Des gars sont morts de froid dans les tran­chées, des tas de gars, c’est quand même fin de mourir de froid la guerre. Moi je ne m’en suis jamais plaint. Mais je ne suis jamais endormi les fois où j’ai compris qu’il valait mieux ne pas. Un jour j’ai entendu un jeune sous-lieu­te­nant se vanter :«Les poilus ont de la paille, moi un lit ». C’est la première fois depuis le début de la guerre, je crois, où j’ai vrai­ment eu envie de tuer quelqu’un.

24 Thoughts on “Augustin – Alexandre DUYCK

  1. keisha on 8 avril 2019 at 08:33 said:

    Oui, on en a parlé récem­ment. tragique.

    • J’ai adoré ce roman. Et pour­tant, j’ai déjà beau­coup lu sur ce sujet. Cette mort est parti­cu­liè­re­ment révol­tante.

  2. typi­que­ment un genre de livre que j’affectionne
    je le note immé­dia­te­ment d’autant plus que je ne l’ai vu nulle part ni dans la presse ni sur les blogs et qu’il est dommage de lais­ser passer un très bon livre
    mazette 5 coquillages !!!

  3. J’en ai entendu parler, effec­ti­ve­ment, c’est révol­tant !

  4. Que de jeunes hommes ont été sacri­fiés avec bêtise et cynisme lors de cette guerre .. et là, à un quart d’heure de l’armistice, c’est parti­cu­liè­re­ment révol­tant.

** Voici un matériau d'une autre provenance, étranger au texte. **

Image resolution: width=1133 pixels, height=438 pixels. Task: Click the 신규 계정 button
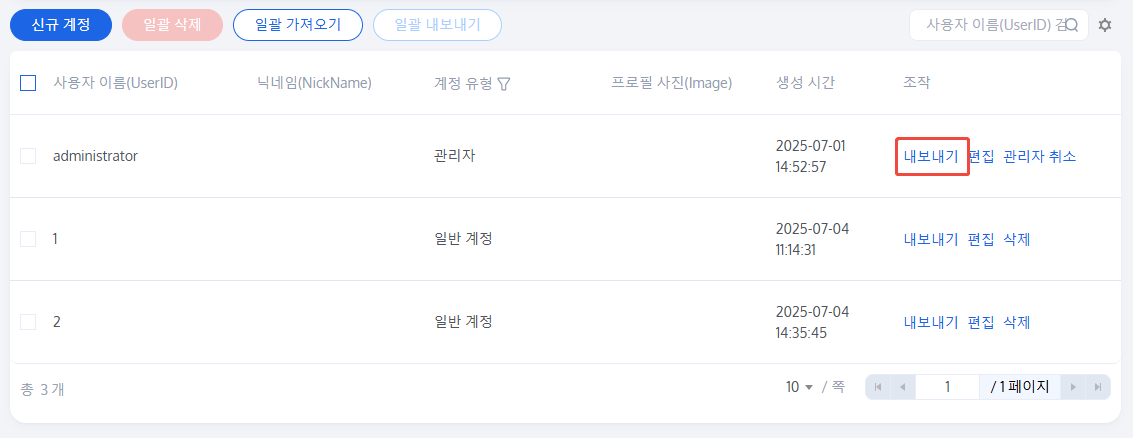coord(61,25)
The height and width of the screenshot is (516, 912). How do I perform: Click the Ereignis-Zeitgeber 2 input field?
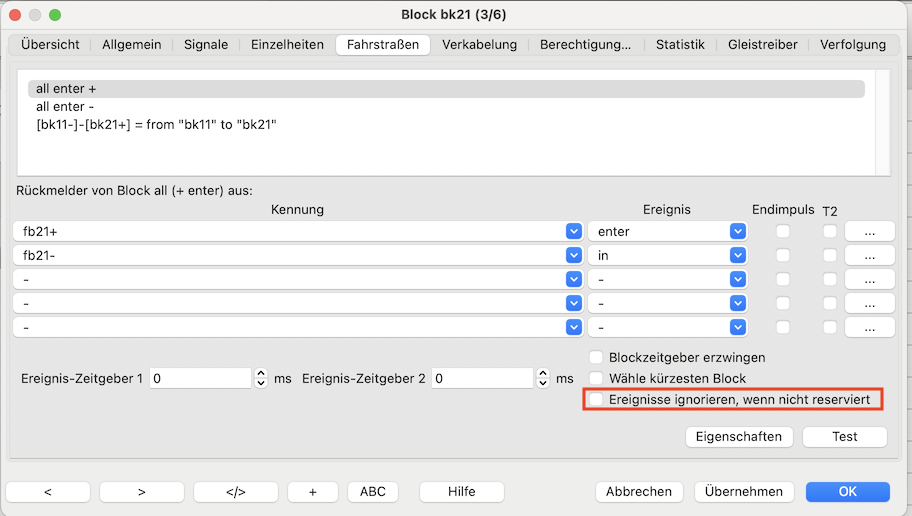coord(482,378)
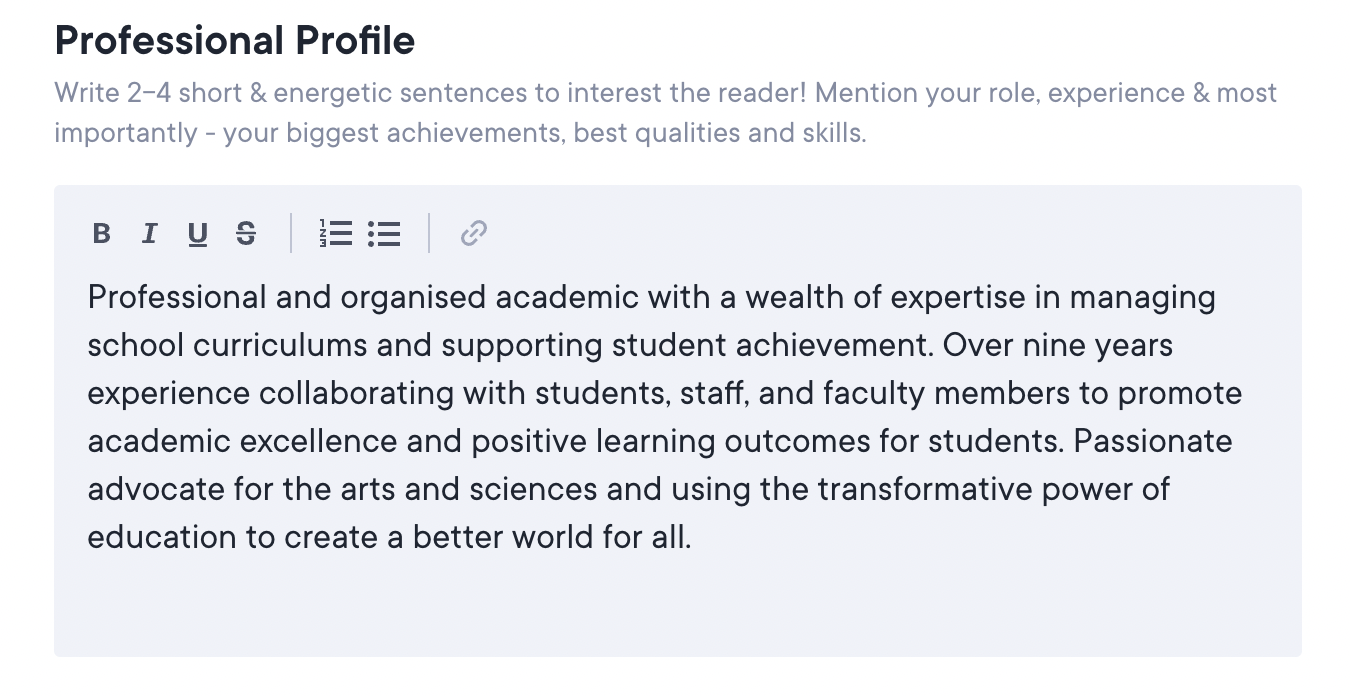Click the word "Passionate" in the profile text
1350x696 pixels.
1153,442
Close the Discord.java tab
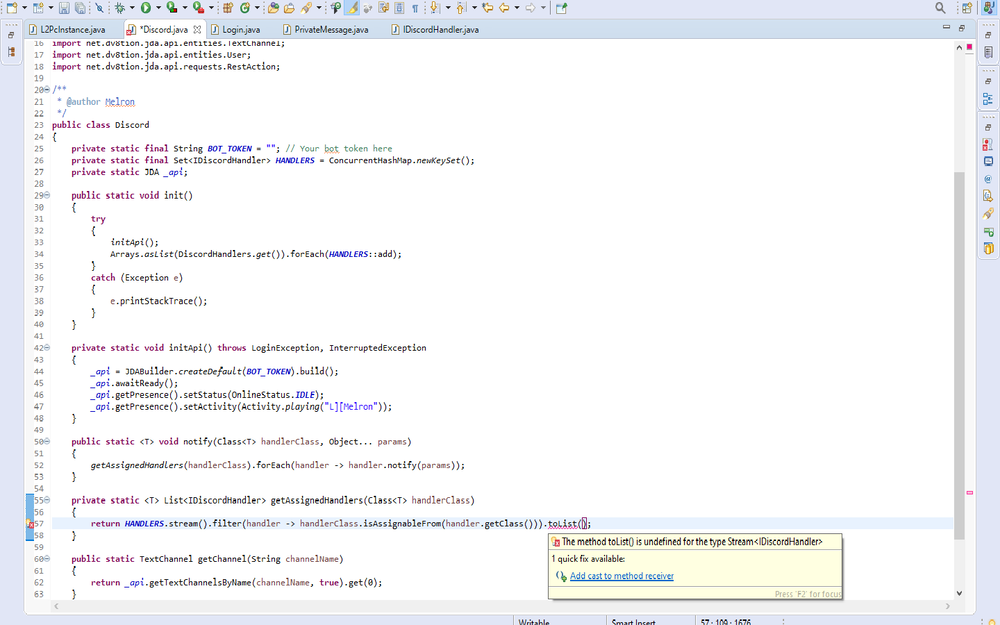The image size is (1000, 625). 198,30
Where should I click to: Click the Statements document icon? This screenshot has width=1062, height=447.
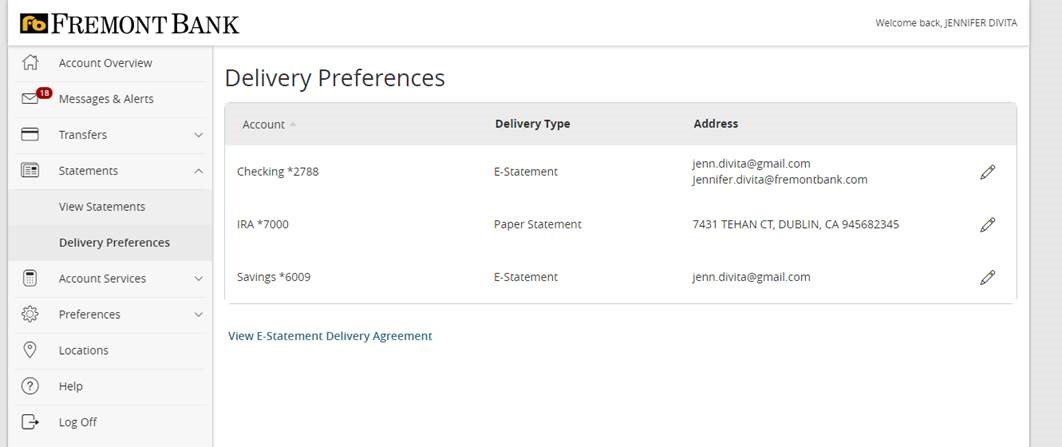click(30, 171)
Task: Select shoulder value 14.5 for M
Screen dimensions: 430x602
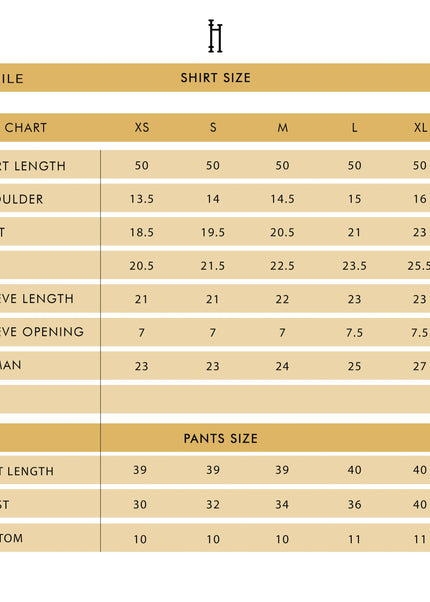Action: tap(282, 199)
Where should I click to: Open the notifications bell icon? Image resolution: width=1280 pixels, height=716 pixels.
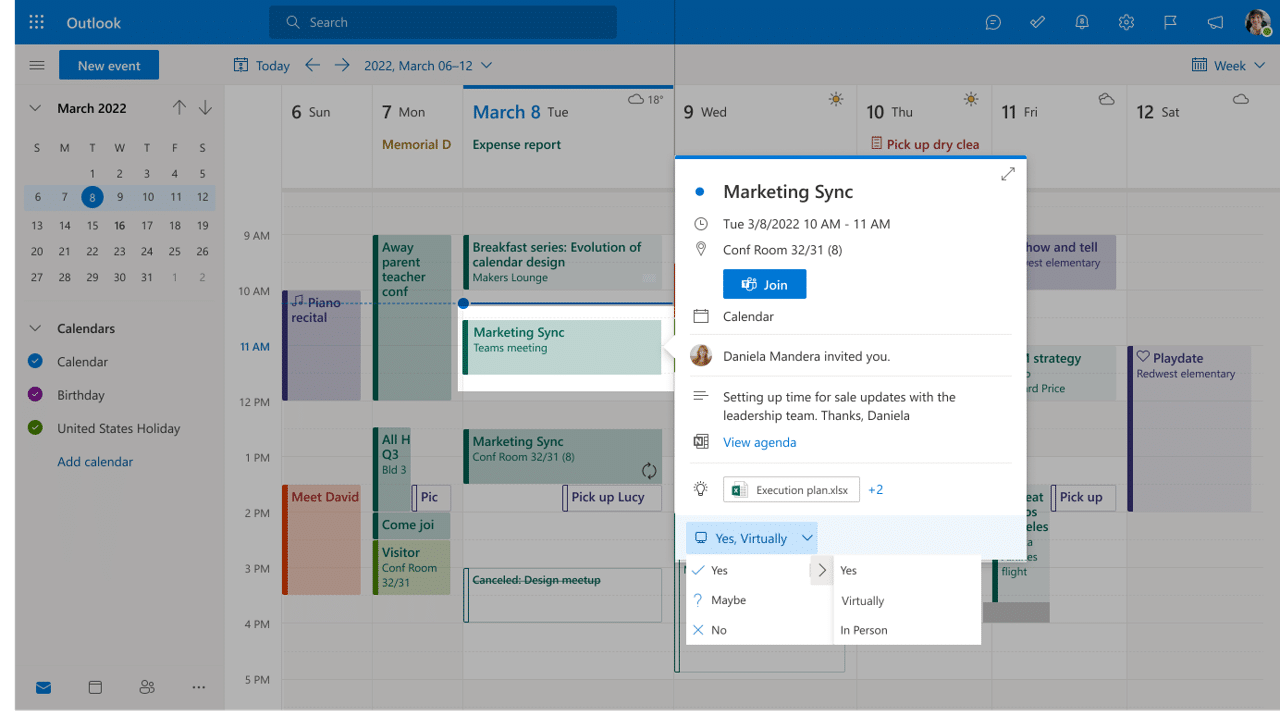click(x=1081, y=21)
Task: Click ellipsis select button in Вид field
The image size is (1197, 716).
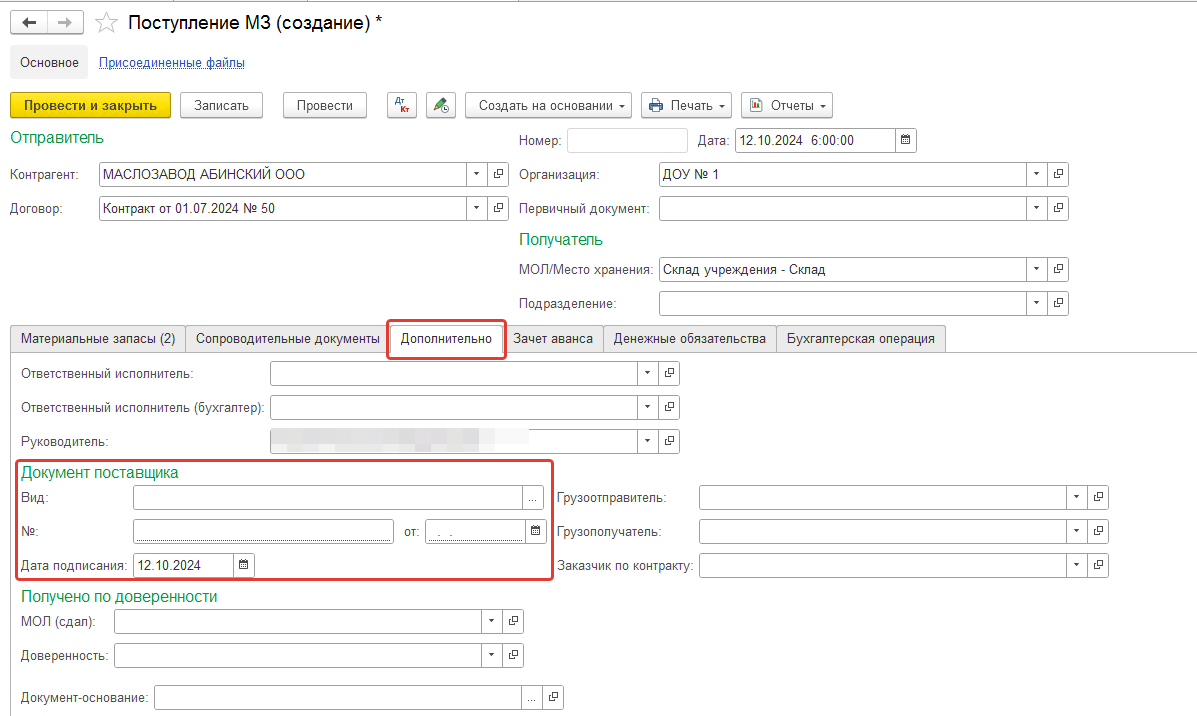Action: (533, 497)
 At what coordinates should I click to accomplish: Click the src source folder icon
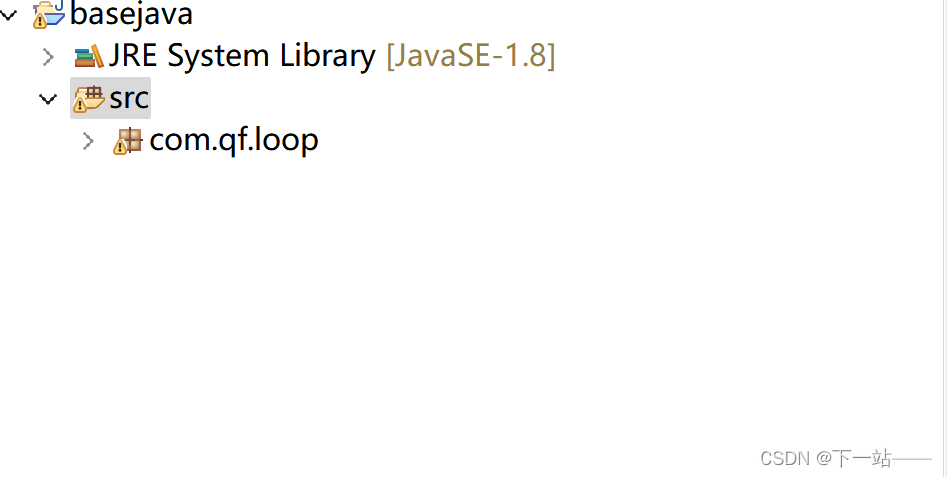[88, 98]
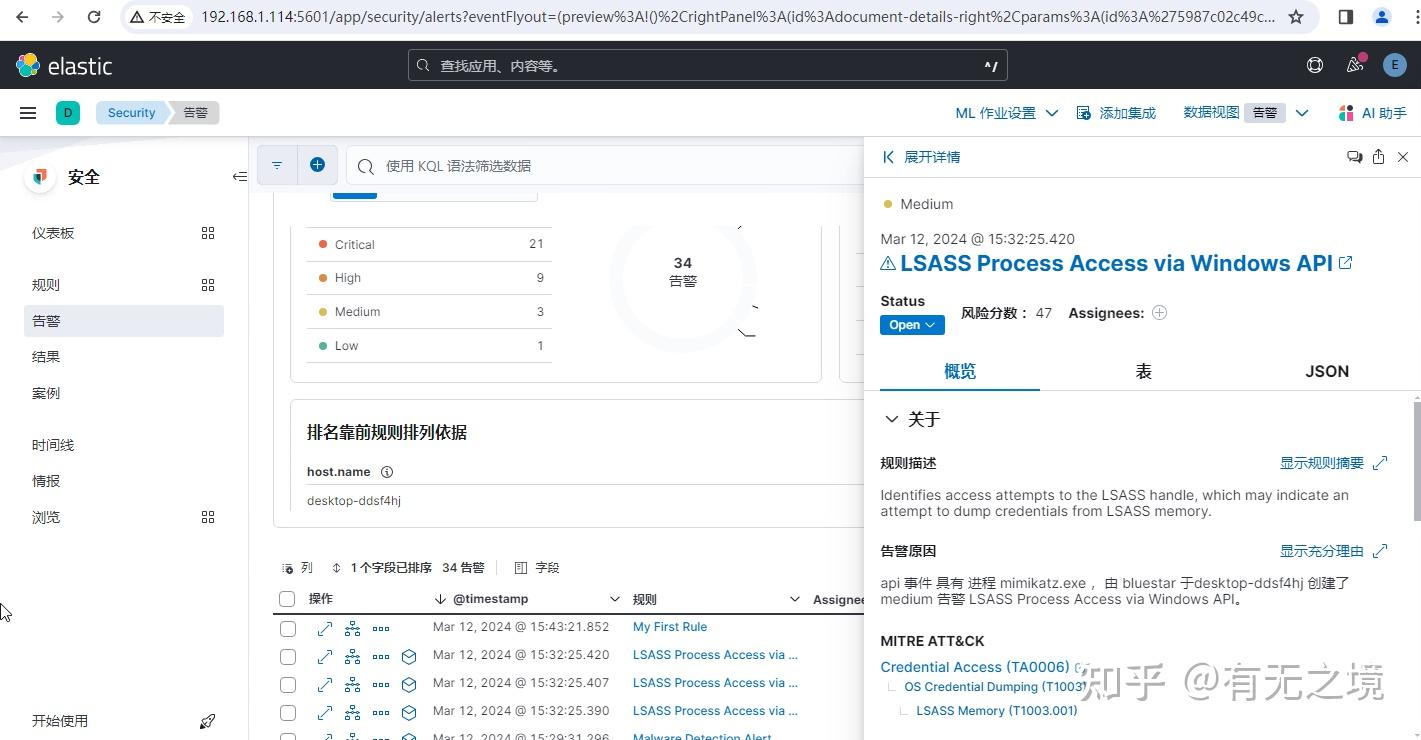Open the investigate in timeline cube icon
Viewport: 1421px width, 740px height.
(408, 656)
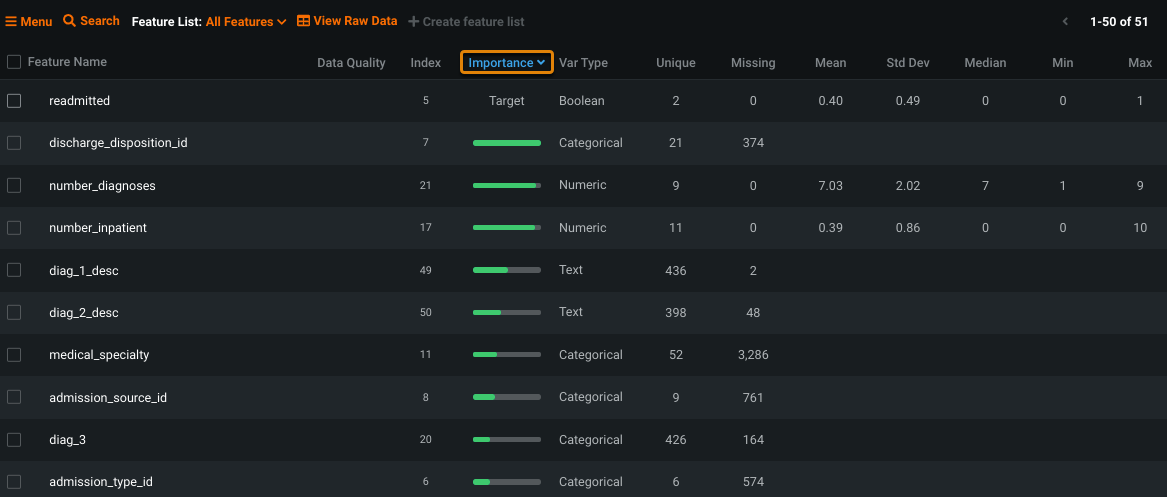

  5. redonne moi ton adresse mail sur ivredelivres@​gmail.​com je mélange les noms et je ne suis pas certaine d’envoyer ce que j’ai à la bonne adresse

  6. Comme toi, j’ai beau­coup lu sur cette période, mais les cinq coquillages font que je retiens ce titre quand même, tant que c’est de la bonne litté­ra­ture, on prend toujours quelque chose du sujet.

    • C’est un excellent roman qui traite aussi de la pauvreté dans les campagnes fran­çaises en parti­cu­lier de la condi­tion de berger. Mais le sujet le plus révol­tant c’est la mort d’Augustin , si gratuite un quart d’heure avant la sonne­rie de l’armistice.

  7. Je crois que j’ai trop lu sur le sujet derniè­re­ment. Mais en même temps tu ne donnes jamais gratui­te­ment 5 coquillages alors forcé­ment ça inter­pelle.

  8. quel enthou­siasme ! Il est vrai que cette Première guerre à de quoi passion­ner… C’est dingue d’en apprendre encore aujourd’hui, toujours plus, et c’est tant mieux !

  9. il m’avait échappé, très impor­tant pour­tant !

  10. C’est vrai qu’on a beau­coup écrit sur la première guerre mondiale, mais il y a toujours des destins qui méritent d’être mis en avant.

    • Voilà tu as exac­te­ment résumé ce que Je pense. Augus­tin méri­tait qu’on parle de lui et il a eu de la chance (enfin!) de tomber sur un bon auteur.

  11. Alors là, je le note tout de suite. Tu en as fait un résumé très vendeur. Je trouve la phrase conte­nue dans le message si incroyable. Quelle fin… Un grand merci !

  12. Un roman et un sujet qui pour­raient me plaire. Je n’en avais pas du tout entendu parler.